AIM OF THE EXERCISE | Convert the material from the line containing "Rotate X axis by +90 degrees" up to and including the line containing "[x=433, y=548]" into a numbered list, leaving out blank lines. Include only those lines.
── RAW DATA
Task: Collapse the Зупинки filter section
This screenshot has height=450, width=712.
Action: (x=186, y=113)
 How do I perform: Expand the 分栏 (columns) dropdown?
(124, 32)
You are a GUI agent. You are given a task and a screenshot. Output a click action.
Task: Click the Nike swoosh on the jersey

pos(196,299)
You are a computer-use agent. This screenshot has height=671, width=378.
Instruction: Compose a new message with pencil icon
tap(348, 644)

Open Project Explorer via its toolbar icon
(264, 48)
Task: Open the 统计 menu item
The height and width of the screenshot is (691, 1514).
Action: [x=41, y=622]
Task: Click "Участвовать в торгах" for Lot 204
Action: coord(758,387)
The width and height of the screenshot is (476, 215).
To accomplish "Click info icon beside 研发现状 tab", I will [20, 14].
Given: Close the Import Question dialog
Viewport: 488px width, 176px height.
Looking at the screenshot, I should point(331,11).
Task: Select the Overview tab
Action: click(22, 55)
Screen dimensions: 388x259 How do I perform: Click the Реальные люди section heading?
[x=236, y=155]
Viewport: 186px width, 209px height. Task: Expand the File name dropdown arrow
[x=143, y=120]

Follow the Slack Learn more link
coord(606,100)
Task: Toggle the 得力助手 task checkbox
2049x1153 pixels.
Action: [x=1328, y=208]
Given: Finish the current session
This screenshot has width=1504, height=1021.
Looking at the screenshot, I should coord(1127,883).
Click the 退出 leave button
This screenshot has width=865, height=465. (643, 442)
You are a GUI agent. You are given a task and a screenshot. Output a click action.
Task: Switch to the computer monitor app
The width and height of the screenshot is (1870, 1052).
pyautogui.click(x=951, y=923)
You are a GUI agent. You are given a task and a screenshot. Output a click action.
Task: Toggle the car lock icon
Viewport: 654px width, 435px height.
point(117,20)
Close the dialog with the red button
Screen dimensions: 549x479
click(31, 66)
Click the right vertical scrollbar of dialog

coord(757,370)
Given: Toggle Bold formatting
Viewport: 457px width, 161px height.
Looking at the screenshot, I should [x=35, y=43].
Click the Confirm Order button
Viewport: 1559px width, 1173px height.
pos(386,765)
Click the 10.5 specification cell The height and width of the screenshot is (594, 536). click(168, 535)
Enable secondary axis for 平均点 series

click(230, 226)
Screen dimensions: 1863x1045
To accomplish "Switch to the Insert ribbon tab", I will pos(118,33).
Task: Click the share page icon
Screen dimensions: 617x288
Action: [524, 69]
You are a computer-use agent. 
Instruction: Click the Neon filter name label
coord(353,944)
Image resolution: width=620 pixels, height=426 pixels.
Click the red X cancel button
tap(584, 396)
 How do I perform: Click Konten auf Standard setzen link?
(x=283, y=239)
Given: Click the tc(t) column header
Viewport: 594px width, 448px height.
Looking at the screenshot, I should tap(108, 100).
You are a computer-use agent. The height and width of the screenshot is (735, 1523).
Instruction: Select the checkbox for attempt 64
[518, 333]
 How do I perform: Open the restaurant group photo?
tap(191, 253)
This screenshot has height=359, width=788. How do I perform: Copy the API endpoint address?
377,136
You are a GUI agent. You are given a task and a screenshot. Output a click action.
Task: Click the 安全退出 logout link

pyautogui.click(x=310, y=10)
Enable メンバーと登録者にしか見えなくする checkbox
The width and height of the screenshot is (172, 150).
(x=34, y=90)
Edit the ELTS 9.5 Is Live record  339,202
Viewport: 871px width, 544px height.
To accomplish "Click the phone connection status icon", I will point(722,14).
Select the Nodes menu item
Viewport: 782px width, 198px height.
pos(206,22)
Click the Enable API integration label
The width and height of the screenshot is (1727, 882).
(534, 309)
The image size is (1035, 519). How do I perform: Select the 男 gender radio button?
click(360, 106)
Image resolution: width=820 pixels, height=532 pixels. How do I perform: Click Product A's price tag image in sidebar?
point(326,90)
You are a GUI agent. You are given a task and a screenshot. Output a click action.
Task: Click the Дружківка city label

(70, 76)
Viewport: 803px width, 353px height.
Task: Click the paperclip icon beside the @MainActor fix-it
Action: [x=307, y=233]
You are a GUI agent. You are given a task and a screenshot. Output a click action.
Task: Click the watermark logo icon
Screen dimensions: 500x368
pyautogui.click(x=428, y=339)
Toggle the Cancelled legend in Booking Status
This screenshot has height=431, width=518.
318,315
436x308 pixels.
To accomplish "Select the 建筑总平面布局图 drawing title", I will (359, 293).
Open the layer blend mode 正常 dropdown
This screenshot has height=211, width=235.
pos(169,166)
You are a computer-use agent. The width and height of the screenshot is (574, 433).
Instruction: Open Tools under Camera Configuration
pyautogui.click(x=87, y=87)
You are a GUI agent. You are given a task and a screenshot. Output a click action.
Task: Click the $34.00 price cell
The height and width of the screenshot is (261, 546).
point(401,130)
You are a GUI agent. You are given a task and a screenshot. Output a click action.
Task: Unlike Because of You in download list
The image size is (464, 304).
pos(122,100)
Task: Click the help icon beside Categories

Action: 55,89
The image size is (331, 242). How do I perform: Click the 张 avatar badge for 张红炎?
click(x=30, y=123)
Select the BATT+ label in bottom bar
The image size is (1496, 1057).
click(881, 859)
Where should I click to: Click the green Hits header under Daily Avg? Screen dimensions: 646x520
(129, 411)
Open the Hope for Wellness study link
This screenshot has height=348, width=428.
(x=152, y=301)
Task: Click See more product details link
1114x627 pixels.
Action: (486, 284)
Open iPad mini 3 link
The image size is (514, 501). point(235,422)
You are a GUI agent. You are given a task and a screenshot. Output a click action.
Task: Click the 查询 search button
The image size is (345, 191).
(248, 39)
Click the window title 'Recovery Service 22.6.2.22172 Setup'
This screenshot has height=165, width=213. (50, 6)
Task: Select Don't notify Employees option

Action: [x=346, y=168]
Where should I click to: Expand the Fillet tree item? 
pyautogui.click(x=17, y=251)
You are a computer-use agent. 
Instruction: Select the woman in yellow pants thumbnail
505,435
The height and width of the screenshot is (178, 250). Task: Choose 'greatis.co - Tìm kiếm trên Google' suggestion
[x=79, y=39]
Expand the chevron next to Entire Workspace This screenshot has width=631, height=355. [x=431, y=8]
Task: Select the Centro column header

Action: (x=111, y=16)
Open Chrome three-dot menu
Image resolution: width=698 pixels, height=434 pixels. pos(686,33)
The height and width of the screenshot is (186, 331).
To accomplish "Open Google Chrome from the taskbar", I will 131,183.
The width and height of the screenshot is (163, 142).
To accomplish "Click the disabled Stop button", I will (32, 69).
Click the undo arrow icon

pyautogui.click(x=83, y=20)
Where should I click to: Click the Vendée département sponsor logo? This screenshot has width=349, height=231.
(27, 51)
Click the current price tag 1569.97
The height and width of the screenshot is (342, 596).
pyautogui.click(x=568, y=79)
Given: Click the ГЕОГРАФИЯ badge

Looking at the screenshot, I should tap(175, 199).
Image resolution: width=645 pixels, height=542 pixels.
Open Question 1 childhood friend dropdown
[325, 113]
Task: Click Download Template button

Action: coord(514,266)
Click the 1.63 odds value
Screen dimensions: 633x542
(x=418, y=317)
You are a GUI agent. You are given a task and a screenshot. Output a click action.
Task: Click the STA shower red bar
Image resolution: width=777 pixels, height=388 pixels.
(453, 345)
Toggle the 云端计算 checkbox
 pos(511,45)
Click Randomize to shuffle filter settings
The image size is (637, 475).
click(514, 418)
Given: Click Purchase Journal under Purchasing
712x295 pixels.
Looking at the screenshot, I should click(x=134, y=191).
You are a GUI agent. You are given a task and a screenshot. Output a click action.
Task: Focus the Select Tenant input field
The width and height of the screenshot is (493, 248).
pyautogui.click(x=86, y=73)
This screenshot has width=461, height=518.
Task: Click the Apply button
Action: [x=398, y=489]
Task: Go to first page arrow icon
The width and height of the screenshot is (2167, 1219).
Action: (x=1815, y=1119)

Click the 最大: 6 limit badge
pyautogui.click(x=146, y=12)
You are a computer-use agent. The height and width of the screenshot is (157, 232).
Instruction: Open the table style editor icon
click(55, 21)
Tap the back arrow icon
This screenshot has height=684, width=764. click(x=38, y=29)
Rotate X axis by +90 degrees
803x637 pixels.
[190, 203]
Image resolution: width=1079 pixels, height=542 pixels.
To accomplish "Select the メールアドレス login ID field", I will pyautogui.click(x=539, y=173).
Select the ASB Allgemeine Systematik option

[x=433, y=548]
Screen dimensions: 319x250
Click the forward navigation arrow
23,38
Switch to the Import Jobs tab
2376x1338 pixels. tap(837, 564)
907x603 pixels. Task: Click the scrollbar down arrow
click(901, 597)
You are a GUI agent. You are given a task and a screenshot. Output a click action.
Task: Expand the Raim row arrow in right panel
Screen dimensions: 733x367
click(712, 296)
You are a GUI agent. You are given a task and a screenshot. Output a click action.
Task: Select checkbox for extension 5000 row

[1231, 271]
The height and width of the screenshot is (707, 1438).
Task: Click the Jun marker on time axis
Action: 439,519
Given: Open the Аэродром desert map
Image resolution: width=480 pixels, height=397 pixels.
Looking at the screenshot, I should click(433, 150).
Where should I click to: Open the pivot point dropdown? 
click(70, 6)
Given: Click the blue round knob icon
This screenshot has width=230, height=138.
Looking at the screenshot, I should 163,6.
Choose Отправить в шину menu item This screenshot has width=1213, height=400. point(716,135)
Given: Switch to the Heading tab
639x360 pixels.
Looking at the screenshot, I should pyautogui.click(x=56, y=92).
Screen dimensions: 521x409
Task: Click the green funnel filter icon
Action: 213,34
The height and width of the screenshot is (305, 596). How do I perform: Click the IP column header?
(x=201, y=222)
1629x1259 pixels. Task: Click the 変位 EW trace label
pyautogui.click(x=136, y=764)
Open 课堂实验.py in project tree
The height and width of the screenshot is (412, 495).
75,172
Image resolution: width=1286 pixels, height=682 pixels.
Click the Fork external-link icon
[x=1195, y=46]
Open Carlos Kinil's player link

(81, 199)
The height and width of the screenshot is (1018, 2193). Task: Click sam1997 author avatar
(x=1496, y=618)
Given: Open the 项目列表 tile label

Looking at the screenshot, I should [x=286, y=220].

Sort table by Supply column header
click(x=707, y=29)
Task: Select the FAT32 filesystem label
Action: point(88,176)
────
RESULT FOR THIS TASK |
1. Rotate X axis by +90 degrees
2. 803x637 pixels.
3. [190, 203]
4. Image resolution: width=1079 pixels, height=542 pixels.
5. To accomplish "Select the メールアドレス login ID field", I will pyautogui.click(x=539, y=173).
6. Select the ASB Allgemeine Systematik option
7. [x=433, y=548]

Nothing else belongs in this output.